Wine trade goes Burgundy mad
HEAD SOMMELIER AND MANAGER OF LUTYENS RESTAURANT
Last week saw one of the English Wine Trade’s odd annual rituals, the Burgundy en primeur tastings. For a week, we all traipse around assorted grand venues, tasting samples of wines from the new vintage about to be released.
In many cases the wines have not even been bottled are represented by samples of varying degrees of freshness. It’s somewhat akin to deciding University applications on the basis of ultrasound pictures.
The crazy thing is that many of these wines will be bottled in the next few weeks. By the time that they are in the bottle, however, they will for the most part have already been sold.
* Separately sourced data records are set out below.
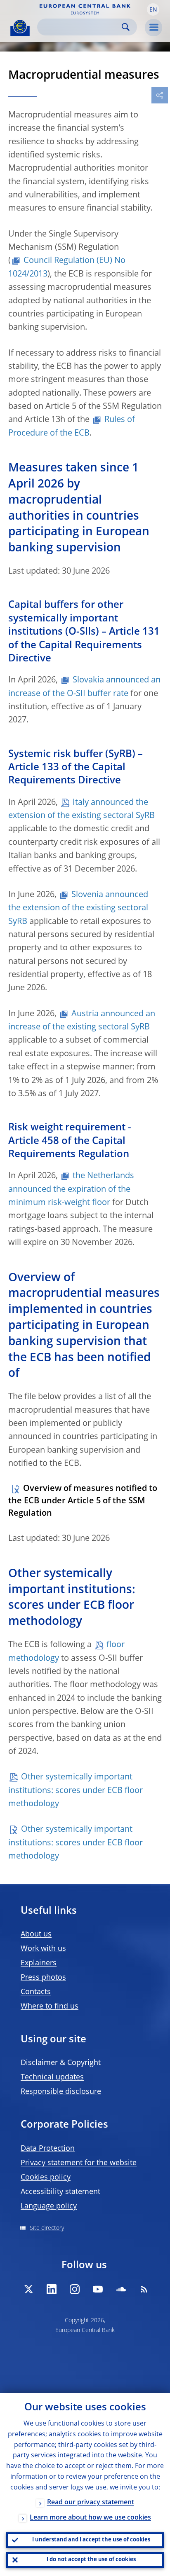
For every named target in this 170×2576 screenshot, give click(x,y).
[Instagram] (75, 2289)
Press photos (43, 1977)
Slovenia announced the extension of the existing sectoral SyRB (78, 908)
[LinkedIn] (51, 2289)
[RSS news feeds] (144, 2289)
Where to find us (49, 2006)
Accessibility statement (60, 2192)
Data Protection (48, 2148)
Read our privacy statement (90, 2502)
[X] (28, 2289)
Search (125, 27)
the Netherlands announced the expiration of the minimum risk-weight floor (71, 1189)
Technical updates (52, 2077)
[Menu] (153, 27)
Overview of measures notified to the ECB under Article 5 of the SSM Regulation (82, 1501)
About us (36, 1934)
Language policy (49, 2206)
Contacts (36, 1992)
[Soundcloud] (121, 2289)
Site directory (47, 2228)
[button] (153, 9)
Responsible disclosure (61, 2091)
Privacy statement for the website (79, 2163)
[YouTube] (98, 2289)
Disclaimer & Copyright (61, 2063)
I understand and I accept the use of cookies (91, 2540)
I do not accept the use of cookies (91, 2559)
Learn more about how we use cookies (90, 2518)
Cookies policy (46, 2177)
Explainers (39, 1963)
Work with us (43, 1949)
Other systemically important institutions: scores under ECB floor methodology (75, 1790)
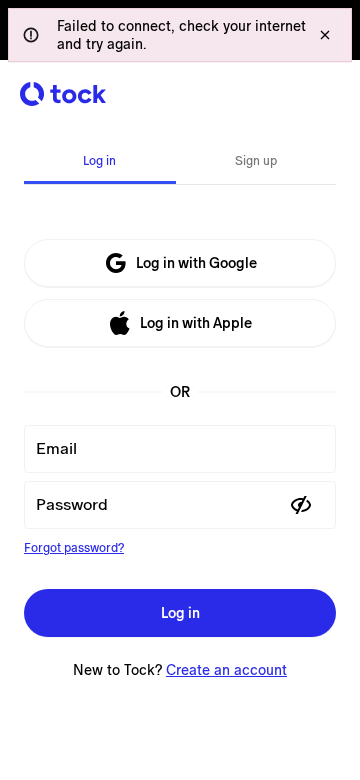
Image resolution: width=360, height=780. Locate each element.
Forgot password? (74, 548)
It’s a dangerous business to leap to conclusions about any wine region and the whole tasting process really only lends itself to the most banal of generalisations, but I’ve never let the danger of banality prevent me from shooting my mouth off so here are my impressions of Burgundy 2010.
First of all it looks like a good vintage. For the whites especially, it seems to combine the power of 2009 with the elegance and acidity of 2008 and so is a more harmonious and, dare I say it, complete vintage than either.
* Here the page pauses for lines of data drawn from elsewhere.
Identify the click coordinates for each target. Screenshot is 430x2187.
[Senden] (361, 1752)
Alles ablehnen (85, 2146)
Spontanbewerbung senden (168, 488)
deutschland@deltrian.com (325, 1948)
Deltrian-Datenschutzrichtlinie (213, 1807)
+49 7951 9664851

The reds have a more classical elegance to them than the exotic 2009s but without the austerity of the 2008s or the (whisper it) dilution of 2007.
That’s the good news. The bad news, inevitably, is that there is not much of it to go around. Volumes are way down and demand is surging in emerging markets. By the time restaurants are starting to list these wines they may have changed hands (figurative speaking) many times and the prices (already high) will be stratospheric.
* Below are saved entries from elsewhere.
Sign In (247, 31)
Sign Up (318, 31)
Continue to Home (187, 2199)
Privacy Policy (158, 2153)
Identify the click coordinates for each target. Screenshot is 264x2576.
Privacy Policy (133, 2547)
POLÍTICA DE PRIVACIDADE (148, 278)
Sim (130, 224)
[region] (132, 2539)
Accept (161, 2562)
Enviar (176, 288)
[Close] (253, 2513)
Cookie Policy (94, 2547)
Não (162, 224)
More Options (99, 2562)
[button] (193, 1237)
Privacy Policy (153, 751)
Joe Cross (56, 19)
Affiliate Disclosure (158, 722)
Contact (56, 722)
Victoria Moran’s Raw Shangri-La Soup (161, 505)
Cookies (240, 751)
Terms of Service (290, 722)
It is a curious sensation to taste wines at the absolute pinnacle of the quality scale knowing that there is little realistic prospect of ever seeing them again once they have entered their drinking window. It is a somewhat melancholy feeling.
In this context it is always nice to come across a producer whose wines remain relatively affordable. I was mightily impressed by the wines of Cécile Tremblay, based in the village of Vosne-Romanée, which, while not cheap (Burgundy rarely is), show a correspondence between price and quality that makes them particularly attractive. I will be seeking them out in the future.